By Umair Jamal
Last week, an Islamic State (IS) flag was seen hoisted above one of Islamabad’s main highways. The flag, which sprung the capital’s law enforcement agencies into action, bore the message “The caliphate is coming.” While the capital police have not been able been able to find the people behind the incident, the hoisting of the flag in Pakistan’s capital offers a chilling reminder that support for militant groups such as IS is growing in Pakistan.
The government in Pakistan has said that the hoisting of the militant group’s flag doesn’t mean that the IS threat is serious in Pakistan. While the group’s presence in the country may not have emerged in the form of an active resistance, the militant group’s “passive support” base has grown exponentially over the last few years.
Pakistan launched a major counterterrorism campaign more than two years ago to contain militancy in the country. One of the core aspects of Pakistan’s recent counterterrorism campaign was to revise the country’s public education curriculum, which has been filled with religiously inspired nationalistic rhetoric, and to regulate religious seminaries all across Pakistan, which continue to radicalize young minds. Unfortunately, beyond making tactical gains related to killing militants that are targeting the state, the country’s counterterrorism campaign has not achieved anything.
There were only 137 religious seminaries in Pakistan at the time of the partition. Now, the government claims that there are more than 13.000 registered religious seminaries in Pakistan. The number of unregistered religious seminaries, which are not accounted for, remains significant. A large number of unregulated religious seminaries continue to flourish in Pakistan, particularly in places and regions that are away from the government’s scrutiny such as the slums of major cities and remote regions in the country’s tribal belt.
The country’s federal capital, Islamabad, houses more religious seminaries than schools. According to a recent research report, the number of religious schools in the capital now stands at 374 and a majority of these seminaries are not registered with the government or capital authorities. Moreover, more religious schools are being built on the outskirts of Islamabad while the federal government has not been able to open any new schools in the last four years.
The Lal Masjid (Red Mosque), a controversial religious seminary in Islamabad, continues to operate even after openly supporting the Islamic State and their version of Islam, which the mosque’s leadership wants to implement in Pakistan. A recently released documentary, Among the Believers, offers an eye-opening insight into how young Pakistani minds are radicalized and brainwashed behind the walls of Lal Masjid. Lal Masjid and hundreds of other religious seminaries in Pakistan are actually operating to create a popular support base for militant groups such as the Islamic State among the masses.

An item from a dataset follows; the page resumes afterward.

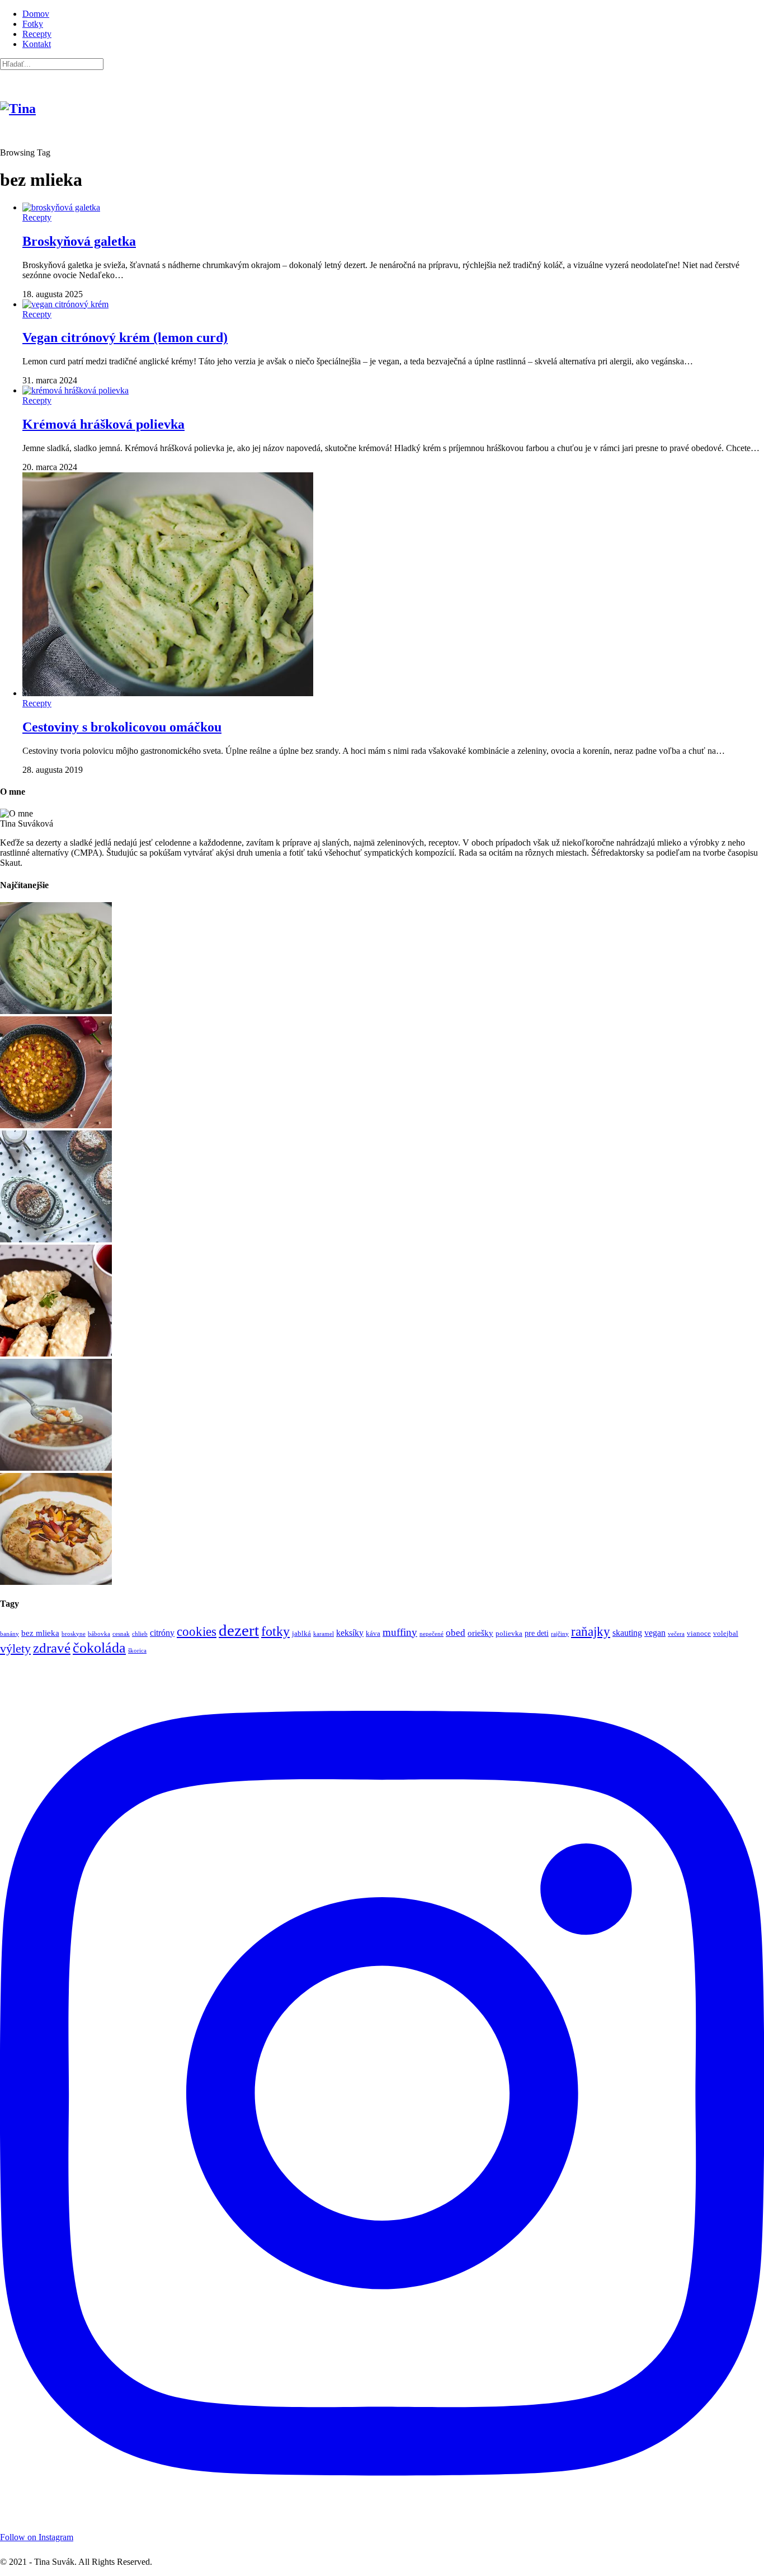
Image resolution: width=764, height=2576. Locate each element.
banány (9, 1634)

Just over a week ago, representatives of two proscribed militant organizations were not only able to participate in a major by-election in Punjab, but they managed to secure more than 11 percent of the constituency’s vote. One of the candidate’s campaign posters had the pictures of Mumtaz Qadri, who assassinated the Governor of Punjab province Salman Taseer. The other candidate who was supported by the Jamaat-ul-Dawa(JuD), a proscribed organization that remains banned in Pakistan, openly campaigned on the agenda of transforming Pakistan into an conservative Islamic state with jihadism as a central theme of the candidate’s imaginative ideas of democracy.
For 70 years, the ruling elite of Pakistan have accommodated religious fundamentalist demands in the country to either to safeguard their political interests or to keep the existing political power structure intact to sustain their rule. Now, in Pakistan, the credibility and legitimacy of politicians and bureaucrats is measured on the basis of their religious bona fides rather than the kinds of policies they hope to implement.
The rates of terrorist violence may have decreased in Pakistan in the last couple of years, but the country still continues to provide an environment that enables militancy. In such an environment, it’s only a matter of time before the Islamic State develops a popular support base in the country. Last week’s flag unfurling may ultimately be a warning worth taking seriously.